Data supplied>

┌────────

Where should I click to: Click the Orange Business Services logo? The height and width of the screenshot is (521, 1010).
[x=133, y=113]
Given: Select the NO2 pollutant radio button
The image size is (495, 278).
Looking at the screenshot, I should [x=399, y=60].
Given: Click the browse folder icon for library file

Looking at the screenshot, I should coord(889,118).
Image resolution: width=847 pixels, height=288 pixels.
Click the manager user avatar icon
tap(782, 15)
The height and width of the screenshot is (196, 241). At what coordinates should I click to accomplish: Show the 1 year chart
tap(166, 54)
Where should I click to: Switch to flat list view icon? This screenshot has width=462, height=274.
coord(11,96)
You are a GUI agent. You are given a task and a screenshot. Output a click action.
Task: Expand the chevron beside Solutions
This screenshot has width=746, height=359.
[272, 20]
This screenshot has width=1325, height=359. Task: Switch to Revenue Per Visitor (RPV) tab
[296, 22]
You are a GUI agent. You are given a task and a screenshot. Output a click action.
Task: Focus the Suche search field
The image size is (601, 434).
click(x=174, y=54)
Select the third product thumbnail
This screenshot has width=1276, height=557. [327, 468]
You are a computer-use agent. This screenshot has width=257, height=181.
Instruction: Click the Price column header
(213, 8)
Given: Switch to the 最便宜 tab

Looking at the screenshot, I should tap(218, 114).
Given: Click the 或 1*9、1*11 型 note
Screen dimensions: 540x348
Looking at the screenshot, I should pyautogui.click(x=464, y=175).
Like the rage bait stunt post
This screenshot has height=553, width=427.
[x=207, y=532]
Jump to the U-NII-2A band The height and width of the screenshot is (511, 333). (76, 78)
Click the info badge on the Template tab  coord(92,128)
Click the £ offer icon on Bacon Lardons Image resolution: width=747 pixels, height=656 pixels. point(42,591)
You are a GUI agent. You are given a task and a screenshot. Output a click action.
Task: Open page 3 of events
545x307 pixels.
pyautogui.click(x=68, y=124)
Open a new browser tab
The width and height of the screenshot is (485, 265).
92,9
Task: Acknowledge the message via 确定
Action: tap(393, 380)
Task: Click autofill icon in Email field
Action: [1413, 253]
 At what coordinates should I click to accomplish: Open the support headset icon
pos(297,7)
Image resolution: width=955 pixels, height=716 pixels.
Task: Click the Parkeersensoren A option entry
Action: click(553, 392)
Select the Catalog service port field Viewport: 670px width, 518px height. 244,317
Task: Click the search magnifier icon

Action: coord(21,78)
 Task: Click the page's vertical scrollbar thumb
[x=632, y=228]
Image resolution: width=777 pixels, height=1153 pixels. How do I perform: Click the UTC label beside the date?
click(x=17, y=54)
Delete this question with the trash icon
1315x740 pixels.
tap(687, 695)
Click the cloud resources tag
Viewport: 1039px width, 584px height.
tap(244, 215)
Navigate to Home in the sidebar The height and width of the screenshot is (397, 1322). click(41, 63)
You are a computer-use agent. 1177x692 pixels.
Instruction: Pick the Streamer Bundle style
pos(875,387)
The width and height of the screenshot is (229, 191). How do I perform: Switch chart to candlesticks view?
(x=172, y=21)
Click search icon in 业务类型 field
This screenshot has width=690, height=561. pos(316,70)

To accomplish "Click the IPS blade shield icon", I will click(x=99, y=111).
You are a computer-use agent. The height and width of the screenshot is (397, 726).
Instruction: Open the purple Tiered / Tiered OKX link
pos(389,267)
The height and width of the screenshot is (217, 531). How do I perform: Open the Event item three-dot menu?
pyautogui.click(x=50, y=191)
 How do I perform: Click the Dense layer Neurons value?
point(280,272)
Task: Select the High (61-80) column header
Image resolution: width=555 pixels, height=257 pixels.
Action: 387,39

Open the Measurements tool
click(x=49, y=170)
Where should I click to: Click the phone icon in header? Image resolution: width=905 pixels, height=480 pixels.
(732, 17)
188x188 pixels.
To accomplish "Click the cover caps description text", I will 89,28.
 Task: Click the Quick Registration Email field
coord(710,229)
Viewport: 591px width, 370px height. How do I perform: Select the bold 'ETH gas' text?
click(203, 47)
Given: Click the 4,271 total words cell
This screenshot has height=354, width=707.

└────────

Task brief> Retype all of the entries above line by line, without changing a single character.

The solution>
Where should I click to: Click the Orange Business Services logo? The height and width of the screenshot is (521, 1010).
[x=133, y=113]
Given: Select the NO2 pollutant radio button
The image size is (495, 278).
Looking at the screenshot, I should [x=399, y=60].
Given: Click the browse folder icon for library file

Looking at the screenshot, I should coord(889,118).
Image resolution: width=847 pixels, height=288 pixels.
Click the manager user avatar icon
tap(782, 15)
The height and width of the screenshot is (196, 241). At what coordinates should I click to accomplish: Show the 1 year chart
tap(166, 54)
Where should I click to: Switch to flat list view icon? This screenshot has width=462, height=274.
coord(11,96)
You are a GUI agent. You are given a task and a screenshot. Output a click action.
Task: Expand the chevron beside Solutions
This screenshot has width=746, height=359.
[272, 20]
This screenshot has width=1325, height=359. Task: Switch to Revenue Per Visitor (RPV) tab
[296, 22]
You are a GUI agent. You are given a task and a screenshot. Output a click action.
Task: Focus the Suche search field
The image size is (601, 434).
click(x=174, y=54)
Select the third product thumbnail
This screenshot has width=1276, height=557. [327, 468]
You are a computer-use agent. This screenshot has width=257, height=181.
Instruction: Click the Price column header
(213, 8)
Given: Switch to the 最便宜 tab

Looking at the screenshot, I should tap(218, 114).
Given: Click the 或 1*9、1*11 型 note
Screen dimensions: 540x348
Looking at the screenshot, I should pyautogui.click(x=464, y=175).
Like the rage bait stunt post
This screenshot has height=553, width=427.
[x=207, y=532]
Jump to the U-NII-2A band The height and width of the screenshot is (511, 333). (76, 78)
Click the info badge on the Template tab  coord(92,128)
Click the £ offer icon on Bacon Lardons Image resolution: width=747 pixels, height=656 pixels. point(42,591)
You are a GUI agent. You are given a task and a screenshot. Output a click action.
Task: Open page 3 of events
545x307 pixels.
pyautogui.click(x=68, y=124)
Open a new browser tab
The width and height of the screenshot is (485, 265).
92,9
Task: Acknowledge the message via 确定
Action: tap(393, 380)
Task: Click autofill icon in Email field
Action: [1413, 253]
 At what coordinates should I click to accomplish: Open the support headset icon
pos(297,7)
Image resolution: width=955 pixels, height=716 pixels.
Task: Click the Parkeersensoren A option entry
Action: click(553, 392)
Select the Catalog service port field Viewport: 670px width, 518px height. 244,317
Task: Click the search magnifier icon

Action: coord(21,78)
 Task: Click the page's vertical scrollbar thumb
[x=632, y=228]
Image resolution: width=777 pixels, height=1153 pixels. How do I perform: Click the UTC label beside the date?
click(x=17, y=54)
Delete this question with the trash icon
1315x740 pixels.
tap(687, 695)
Click the cloud resources tag
Viewport: 1039px width, 584px height.
tap(244, 215)
Navigate to Home in the sidebar The height and width of the screenshot is (397, 1322). click(41, 63)
You are a computer-use agent. 1177x692 pixels.
Instruction: Pick the Streamer Bundle style
pos(875,387)
The width and height of the screenshot is (229, 191). How do I perform: Switch chart to candlesticks view?
(x=172, y=21)
Click search icon in 业务类型 field
This screenshot has width=690, height=561. pos(316,70)

To accomplish "Click the IPS blade shield icon", I will click(x=99, y=111).
You are a computer-use agent. The height and width of the screenshot is (397, 726).
Instruction: Open the purple Tiered / Tiered OKX link
pos(389,267)
The height and width of the screenshot is (217, 531). How do I perform: Open the Event item three-dot menu?
pyautogui.click(x=50, y=191)
 How do I perform: Click the Dense layer Neurons value?
point(280,272)
Task: Select the High (61-80) column header
Image resolution: width=555 pixels, height=257 pixels.
Action: 387,39

Open the Measurements tool
click(x=49, y=170)
Where should I click to: Click the phone icon in header? Image resolution: width=905 pixels, height=480 pixels.
(732, 17)
188x188 pixels.
To accomplish "Click the cover caps description text", I will 89,28.
 Task: Click the Quick Registration Email field
coord(710,229)
Viewport: 591px width, 370px height. How do I perform: Select the bold 'ETH gas' text?
click(203, 47)
Given: Click the 4,271 total words cell
This screenshot has height=354, width=707.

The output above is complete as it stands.